Consumption of plant-based beverages (PBB) is a growing trend; and have been used as viable substitutes for dairy based products. To date, no study has comparatively analyzed mineral composition and effect of in vitro digestion on the bioaccessibility of different PBB. The aim of this research was to investigate the content of essential minerals (calcium (Ca), magnesium (Mg), iron (Fe), zinc (Zn)) and to estimate the effect of in vitro digestion in plant-based beverages, and their antioxidant bioactive compounds (phenolic compounds and antioxidant capacity). Moreover, the presence of antinutritional factors, such as myo-inositol phosphates fractions, were evaluated. Samples of PBB (rice, cashew nut, almond, peanut, coconut, oat, soy, blended or not with another ingredients, fortified with minerals or naturally present) and milk for comparison were evaluated. TPC ranged from 0.2 mg GAEq/L for coconut to 12.4 mg GAEq/L for rice and, the antioxidant capacity (DPPH) ranged from 3.1 to 306.5 mu mol TE/L for samples containing peanut and oat, respectively. Only a few samples presented myo-inositol phosphates fractions in their composition, mostly IPS and IP6, especially cashew nut beverages.

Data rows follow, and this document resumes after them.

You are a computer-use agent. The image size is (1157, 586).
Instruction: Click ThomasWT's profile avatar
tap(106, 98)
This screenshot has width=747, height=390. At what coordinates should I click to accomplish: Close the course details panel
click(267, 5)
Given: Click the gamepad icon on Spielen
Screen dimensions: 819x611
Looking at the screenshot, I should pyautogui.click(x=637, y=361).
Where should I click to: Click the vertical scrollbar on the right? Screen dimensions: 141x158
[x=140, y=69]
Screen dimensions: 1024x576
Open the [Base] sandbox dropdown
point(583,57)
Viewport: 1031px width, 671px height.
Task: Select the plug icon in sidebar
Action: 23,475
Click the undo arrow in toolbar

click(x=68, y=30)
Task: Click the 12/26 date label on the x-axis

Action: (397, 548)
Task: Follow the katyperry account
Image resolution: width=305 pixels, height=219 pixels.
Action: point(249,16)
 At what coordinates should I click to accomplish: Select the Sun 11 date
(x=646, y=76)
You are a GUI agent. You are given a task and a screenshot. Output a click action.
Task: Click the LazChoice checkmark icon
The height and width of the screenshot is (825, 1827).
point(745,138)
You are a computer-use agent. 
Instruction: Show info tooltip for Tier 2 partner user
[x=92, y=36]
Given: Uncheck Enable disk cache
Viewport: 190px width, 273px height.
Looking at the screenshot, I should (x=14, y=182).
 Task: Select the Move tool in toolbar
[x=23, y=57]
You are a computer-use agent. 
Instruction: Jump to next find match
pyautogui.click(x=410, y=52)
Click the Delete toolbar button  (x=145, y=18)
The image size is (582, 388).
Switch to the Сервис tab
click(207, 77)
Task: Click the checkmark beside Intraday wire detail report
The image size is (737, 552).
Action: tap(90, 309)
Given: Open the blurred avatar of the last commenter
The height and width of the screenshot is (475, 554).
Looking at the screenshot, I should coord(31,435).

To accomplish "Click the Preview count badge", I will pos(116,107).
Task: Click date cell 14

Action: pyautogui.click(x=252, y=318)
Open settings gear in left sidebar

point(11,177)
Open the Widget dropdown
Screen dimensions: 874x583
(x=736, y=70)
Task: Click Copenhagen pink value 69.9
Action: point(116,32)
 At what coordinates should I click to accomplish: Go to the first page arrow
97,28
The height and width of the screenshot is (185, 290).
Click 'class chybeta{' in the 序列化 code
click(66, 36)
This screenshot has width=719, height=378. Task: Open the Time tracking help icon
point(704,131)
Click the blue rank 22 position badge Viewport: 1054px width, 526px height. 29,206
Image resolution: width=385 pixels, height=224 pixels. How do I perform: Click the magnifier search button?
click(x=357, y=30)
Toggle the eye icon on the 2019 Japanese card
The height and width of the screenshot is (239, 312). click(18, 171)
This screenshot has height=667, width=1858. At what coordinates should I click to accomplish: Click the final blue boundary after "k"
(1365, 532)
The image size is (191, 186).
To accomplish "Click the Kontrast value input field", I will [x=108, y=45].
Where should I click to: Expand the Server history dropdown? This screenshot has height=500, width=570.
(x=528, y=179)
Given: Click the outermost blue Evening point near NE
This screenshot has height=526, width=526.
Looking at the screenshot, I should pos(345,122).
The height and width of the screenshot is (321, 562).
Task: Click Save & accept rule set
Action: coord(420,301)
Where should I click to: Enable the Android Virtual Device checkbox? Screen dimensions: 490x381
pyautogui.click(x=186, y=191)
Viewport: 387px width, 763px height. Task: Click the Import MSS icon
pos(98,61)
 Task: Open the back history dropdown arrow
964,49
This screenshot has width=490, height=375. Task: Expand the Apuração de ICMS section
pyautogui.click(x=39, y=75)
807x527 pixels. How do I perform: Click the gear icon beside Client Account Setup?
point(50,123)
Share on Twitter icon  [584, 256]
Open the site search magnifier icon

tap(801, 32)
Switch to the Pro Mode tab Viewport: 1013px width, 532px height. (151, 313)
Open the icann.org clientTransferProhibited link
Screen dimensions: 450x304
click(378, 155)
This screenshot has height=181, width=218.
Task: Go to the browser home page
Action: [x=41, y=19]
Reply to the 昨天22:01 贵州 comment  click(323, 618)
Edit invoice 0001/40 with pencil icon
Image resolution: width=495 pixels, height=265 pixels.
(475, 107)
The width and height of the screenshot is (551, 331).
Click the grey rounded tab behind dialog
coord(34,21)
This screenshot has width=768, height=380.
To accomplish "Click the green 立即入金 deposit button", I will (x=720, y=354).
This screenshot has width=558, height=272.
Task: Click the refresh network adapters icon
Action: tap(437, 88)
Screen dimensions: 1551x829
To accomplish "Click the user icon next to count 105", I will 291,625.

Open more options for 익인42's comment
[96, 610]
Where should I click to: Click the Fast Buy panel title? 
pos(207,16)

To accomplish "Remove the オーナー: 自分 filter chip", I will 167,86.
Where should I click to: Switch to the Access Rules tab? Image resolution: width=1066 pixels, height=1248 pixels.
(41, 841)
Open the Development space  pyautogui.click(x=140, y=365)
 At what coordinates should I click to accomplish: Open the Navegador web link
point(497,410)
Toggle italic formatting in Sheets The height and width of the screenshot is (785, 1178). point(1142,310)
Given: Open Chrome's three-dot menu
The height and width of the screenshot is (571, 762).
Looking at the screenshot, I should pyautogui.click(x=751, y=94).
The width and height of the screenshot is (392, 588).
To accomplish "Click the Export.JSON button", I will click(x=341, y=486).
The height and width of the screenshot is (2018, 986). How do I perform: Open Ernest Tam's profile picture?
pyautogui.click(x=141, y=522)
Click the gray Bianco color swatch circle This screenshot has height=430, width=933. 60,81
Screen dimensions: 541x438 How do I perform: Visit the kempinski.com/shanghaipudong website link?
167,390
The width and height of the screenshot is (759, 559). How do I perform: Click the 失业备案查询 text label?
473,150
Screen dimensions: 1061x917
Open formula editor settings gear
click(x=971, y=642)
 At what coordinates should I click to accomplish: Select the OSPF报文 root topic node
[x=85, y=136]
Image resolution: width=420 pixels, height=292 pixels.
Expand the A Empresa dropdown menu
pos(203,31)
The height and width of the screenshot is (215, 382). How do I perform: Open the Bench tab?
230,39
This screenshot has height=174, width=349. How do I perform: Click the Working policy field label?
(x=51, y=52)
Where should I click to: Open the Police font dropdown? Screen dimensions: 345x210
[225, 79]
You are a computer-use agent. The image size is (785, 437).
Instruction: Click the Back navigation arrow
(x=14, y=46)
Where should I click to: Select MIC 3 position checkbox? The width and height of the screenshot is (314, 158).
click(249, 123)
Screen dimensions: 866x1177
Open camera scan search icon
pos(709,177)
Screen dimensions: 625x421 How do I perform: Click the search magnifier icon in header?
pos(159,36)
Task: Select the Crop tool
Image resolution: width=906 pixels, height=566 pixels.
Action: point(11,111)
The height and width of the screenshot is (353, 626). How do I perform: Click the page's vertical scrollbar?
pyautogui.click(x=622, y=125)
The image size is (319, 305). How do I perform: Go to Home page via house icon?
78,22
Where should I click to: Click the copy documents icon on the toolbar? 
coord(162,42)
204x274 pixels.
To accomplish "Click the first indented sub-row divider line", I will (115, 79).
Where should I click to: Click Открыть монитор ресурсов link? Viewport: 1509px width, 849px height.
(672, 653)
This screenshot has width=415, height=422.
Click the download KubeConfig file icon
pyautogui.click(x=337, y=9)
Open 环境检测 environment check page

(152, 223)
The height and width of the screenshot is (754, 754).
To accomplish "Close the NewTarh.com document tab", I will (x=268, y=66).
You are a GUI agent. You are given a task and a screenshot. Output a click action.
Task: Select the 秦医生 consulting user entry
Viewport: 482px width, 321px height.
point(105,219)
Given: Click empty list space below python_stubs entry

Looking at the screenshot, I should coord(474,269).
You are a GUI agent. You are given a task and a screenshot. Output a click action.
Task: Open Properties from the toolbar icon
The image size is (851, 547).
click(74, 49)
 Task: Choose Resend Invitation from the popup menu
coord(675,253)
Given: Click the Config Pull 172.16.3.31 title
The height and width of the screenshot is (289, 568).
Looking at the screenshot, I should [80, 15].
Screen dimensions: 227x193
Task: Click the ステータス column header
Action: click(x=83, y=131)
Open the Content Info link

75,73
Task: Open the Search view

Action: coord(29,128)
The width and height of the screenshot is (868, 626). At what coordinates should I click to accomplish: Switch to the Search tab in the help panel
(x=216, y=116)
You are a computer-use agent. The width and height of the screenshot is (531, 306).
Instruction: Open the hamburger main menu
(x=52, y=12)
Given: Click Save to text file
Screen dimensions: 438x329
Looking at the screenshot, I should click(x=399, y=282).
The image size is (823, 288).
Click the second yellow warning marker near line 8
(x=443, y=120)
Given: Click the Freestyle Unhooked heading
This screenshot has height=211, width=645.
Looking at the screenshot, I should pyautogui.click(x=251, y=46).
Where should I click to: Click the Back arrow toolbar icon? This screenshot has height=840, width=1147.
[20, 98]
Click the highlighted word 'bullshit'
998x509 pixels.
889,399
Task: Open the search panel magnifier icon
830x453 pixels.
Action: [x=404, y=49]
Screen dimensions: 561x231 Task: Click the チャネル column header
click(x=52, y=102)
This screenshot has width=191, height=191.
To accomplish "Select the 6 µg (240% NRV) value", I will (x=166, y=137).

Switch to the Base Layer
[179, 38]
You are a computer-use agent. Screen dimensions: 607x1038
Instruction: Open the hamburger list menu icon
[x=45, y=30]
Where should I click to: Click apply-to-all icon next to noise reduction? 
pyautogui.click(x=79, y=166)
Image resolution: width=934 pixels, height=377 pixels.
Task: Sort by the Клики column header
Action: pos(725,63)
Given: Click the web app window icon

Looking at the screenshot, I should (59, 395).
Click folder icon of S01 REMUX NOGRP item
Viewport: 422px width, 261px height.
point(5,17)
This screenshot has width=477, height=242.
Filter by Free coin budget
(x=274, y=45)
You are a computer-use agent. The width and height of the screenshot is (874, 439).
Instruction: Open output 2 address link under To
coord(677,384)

Mineral content showed a wide range for Ca, ranging from 10 to 1697.33 mg/L for rice and coconut, respectively. The Mg content ranged from 6.29 to 251.23-268.43 mg/L for rice and cashew nut beverages, respectively. Fe content ranged from 0.76 mg/L to 12.89 mg/L for the samples of rice. Zinc content ranged from 0.57 mg/L to 8.13 mg/L for samples of oat and soy, respectively. Significant variation was observed for Ca (8.2-306.6 mg/L) and Mg (1.9-107.4 mg/L) dialyzed between the beverages, with lower concentrations of Fe (1.0 mg/L) and Zn (0.5 mg/L) in dialyzed fractions. This study provides at least 975 analytically determined laboratory results, providing important information for characterization and comparison of different plant-based beverages.